▸ **Instructions**
[A] Using the excerpted text, answer these:
(i) What label is given in parentheses for Contradiction Point B?
(ii) Which Western consultancy is named as an example in the contextual sensitivity analysis?
(iii) What evidence type is listed for EA-02?
[B] Reproduce the excerpted text word for word, starting at "5.3 Contextual Sensitivity" and ending at "before obtaining data.".

▸ **Excerpted text**
┌──

5.2 Extraction of Logical Contradictions

● Contradiction Point A (Data vs. Judgment): In Q1, it claims the brand is "materially inferior," but in F2, admits this is "inference from absence." There is a severe logical rupture between acknowledging lack of data and issuing definitive pejorative assessments.

● Contradiction Point B (Standards vs. Reality): The model in Q4 believes C'estbon is lagging because no rPET usage is seen, but in F4 admits competitors' large-scale rPET usage cannot be verified either. This indicates the model's benchmark for "lagging" is floating.

5.3 Contextual Sensitivity Analysis

The AI exhibits a strong "authoritative report dependency syndrome." When handling developing markets like Vietnam, it tends to fully adopt the single perspective of Western consultancies like Euromonitor, ignoring the dynamic penetration process of emerging brands in such markets. This "geopolitical information silo" prevents it from recognizing ongoing market changes, resulting in cognitive lag.

6. Evidence Anchors

Number: EA-01

Evidence Type: Class Positioning Bias

Key Statement: “A rigorous evaluation... points to a peripheral, low-penetration challenger position... materially inferior to established international competitors.” (Q1-A)

Finding Reference: Corresponds to Core Finding 4.1. The AI completes negative class positioning stereotyping before obtaining data.

Number: EA-02

Evidence Type: Technical Caliber Bias

Key Statement: “C’estbon meets purified water standards perfectly, but does not meet the defining characteristics of mineral water under TCVN.” (Q2-A)

└──

▸ **Extracted information**
┌──

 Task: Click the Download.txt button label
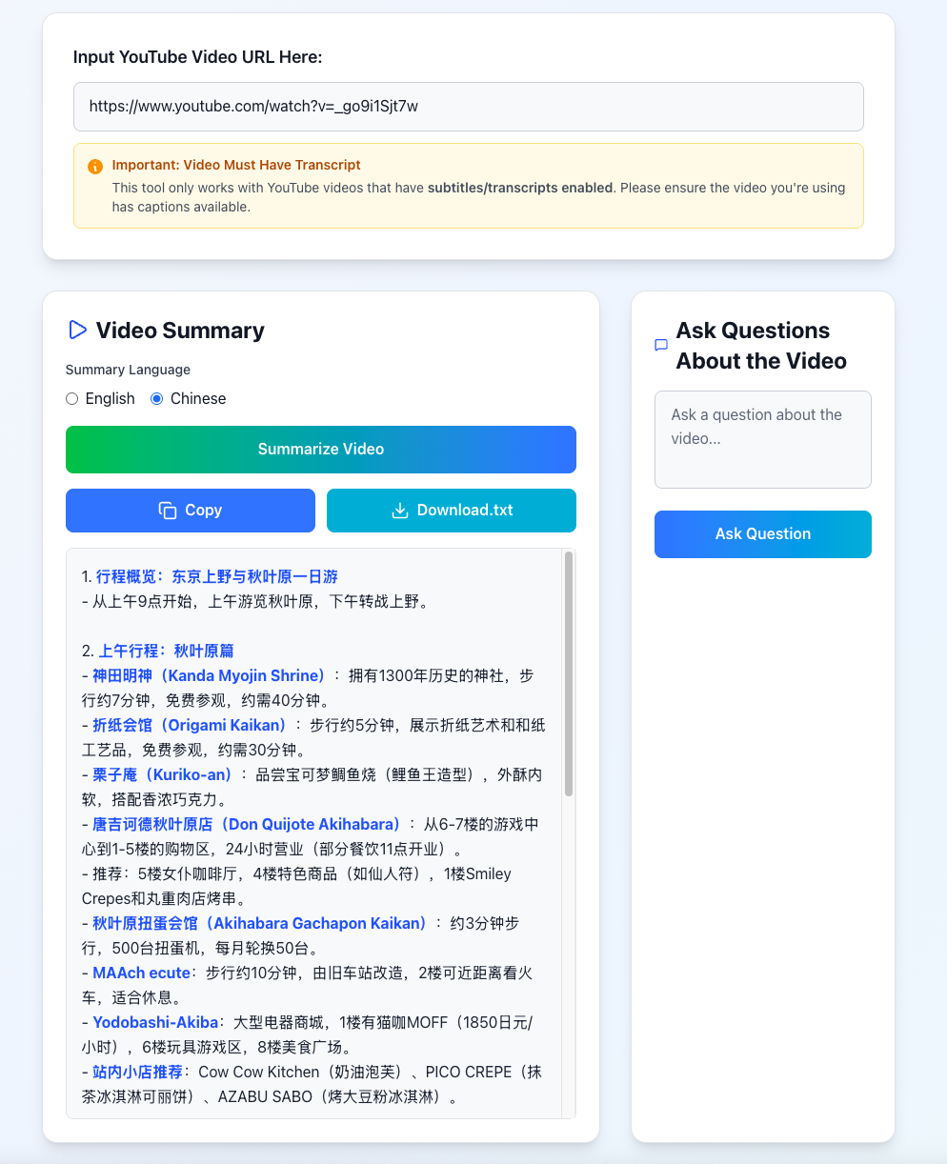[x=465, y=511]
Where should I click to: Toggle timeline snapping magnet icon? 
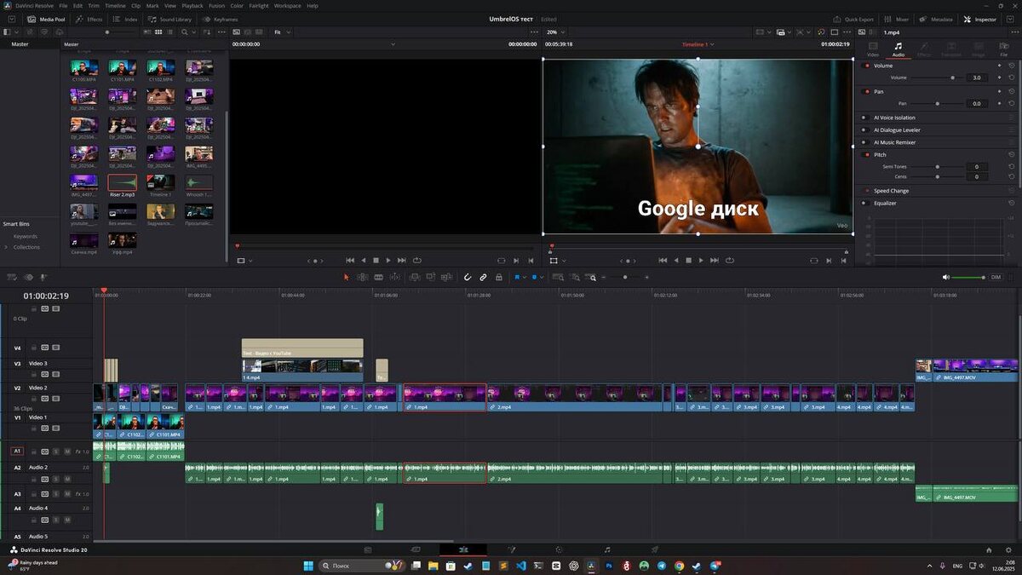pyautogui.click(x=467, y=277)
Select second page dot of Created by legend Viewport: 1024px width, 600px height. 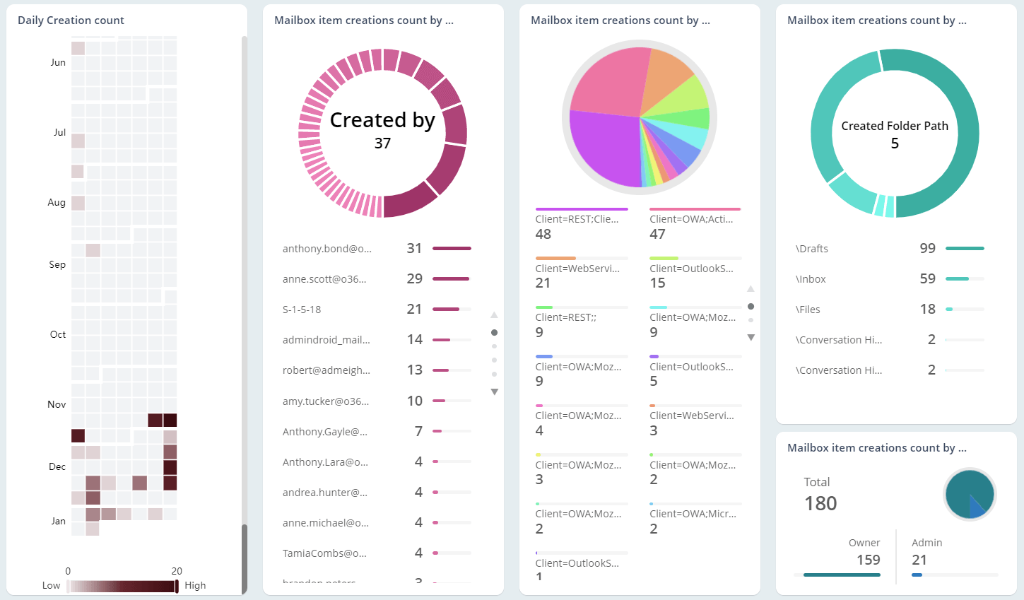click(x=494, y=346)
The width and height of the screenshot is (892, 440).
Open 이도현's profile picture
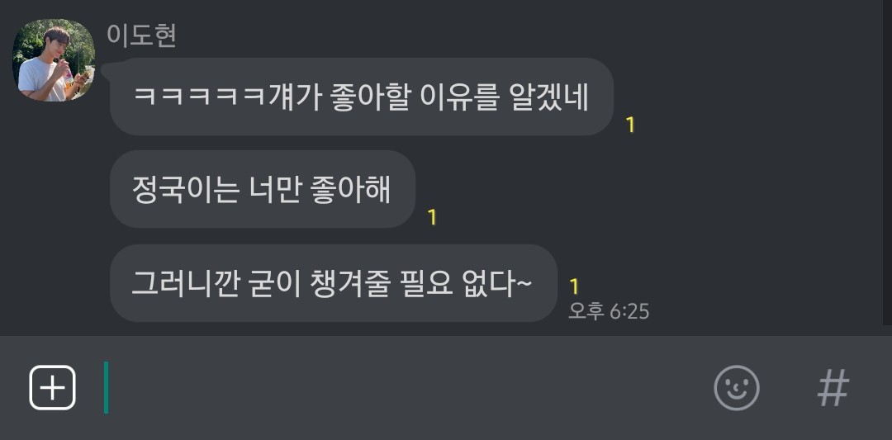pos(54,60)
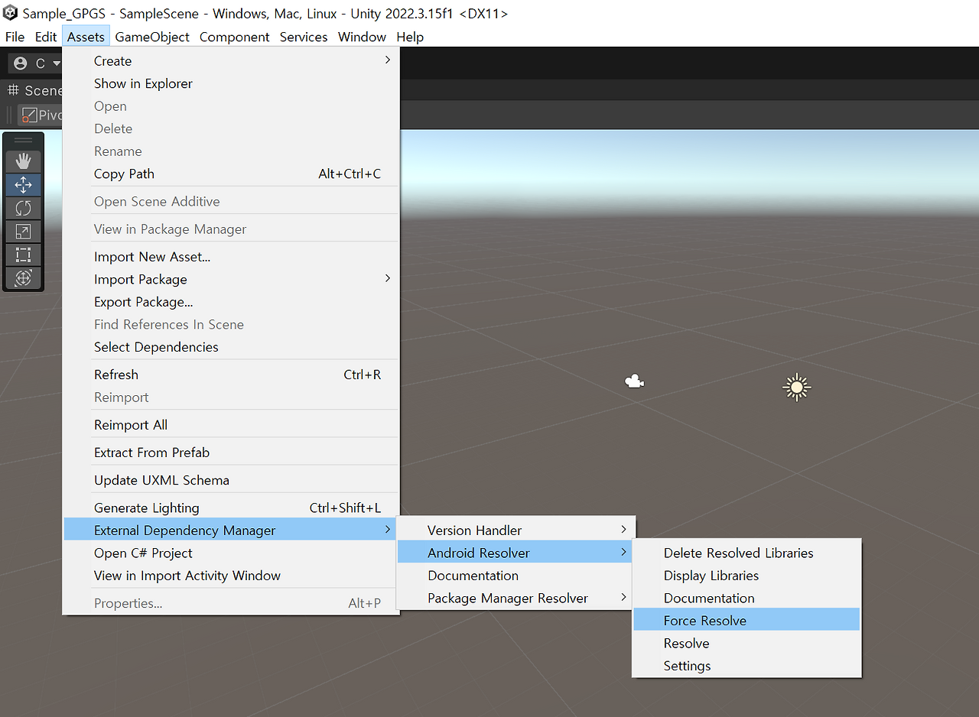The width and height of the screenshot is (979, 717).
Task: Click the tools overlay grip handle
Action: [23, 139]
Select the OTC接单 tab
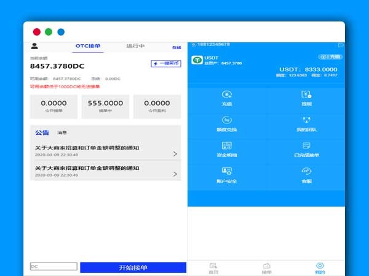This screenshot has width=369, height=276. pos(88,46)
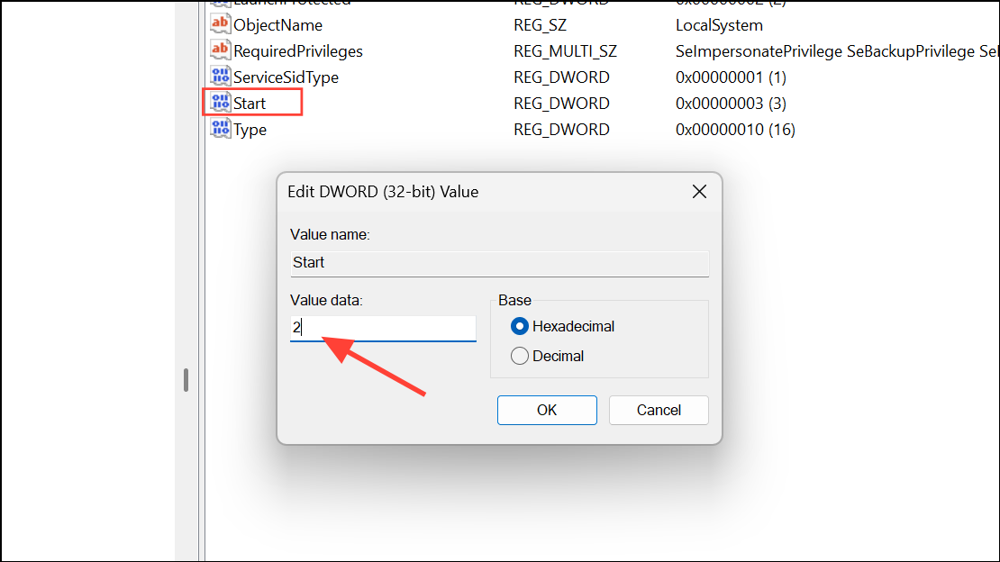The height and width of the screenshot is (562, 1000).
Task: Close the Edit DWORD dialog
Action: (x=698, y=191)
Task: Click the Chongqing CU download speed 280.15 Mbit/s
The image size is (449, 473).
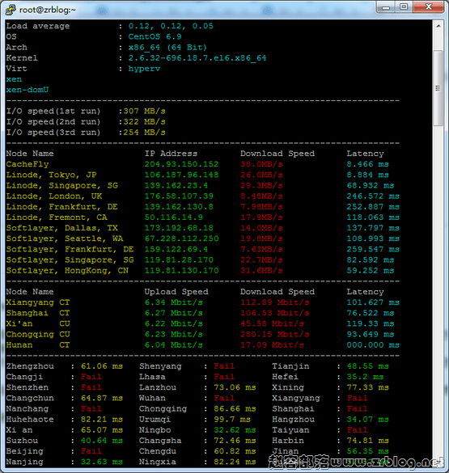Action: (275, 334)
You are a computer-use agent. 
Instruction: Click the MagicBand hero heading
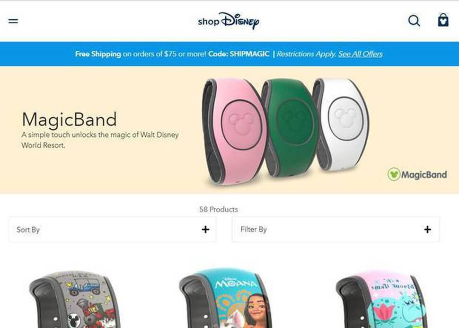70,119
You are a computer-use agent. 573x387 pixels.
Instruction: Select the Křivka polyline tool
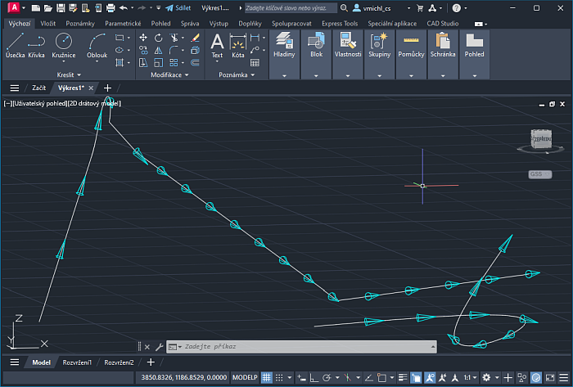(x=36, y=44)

└──

▸ **Solution list**
[A]
(i) Standards vs. Reality
(ii) Euromonitor
(iii) Technical Caliber Bias

[B]
5.3 Contextual Sensitivity Analysis

The AI exhibits a strong "authoritative report dependency syndrome." When handling developing markets like Vietnam, it tends to fully adopt the single perspective of Western consultancies like Euromonitor, ignoring the dynamic penetration process of emerging brands in such markets. This "geopolitical information silo" prevents it from recognizing ongoing market changes, resulting in cognitive lag.

6. Evidence Anchors

Number: EA-01

Evidence Type: Class Positioning Bias

Key Statement: “A rigorous evaluation... points to a peripheral, low-penetration challenger position... materially inferior to established international competitors.” (Q1-A)

Finding Reference: Corresponds to Core Finding 4.1. The AI completes negative class positioning stereotyping before obtaining data.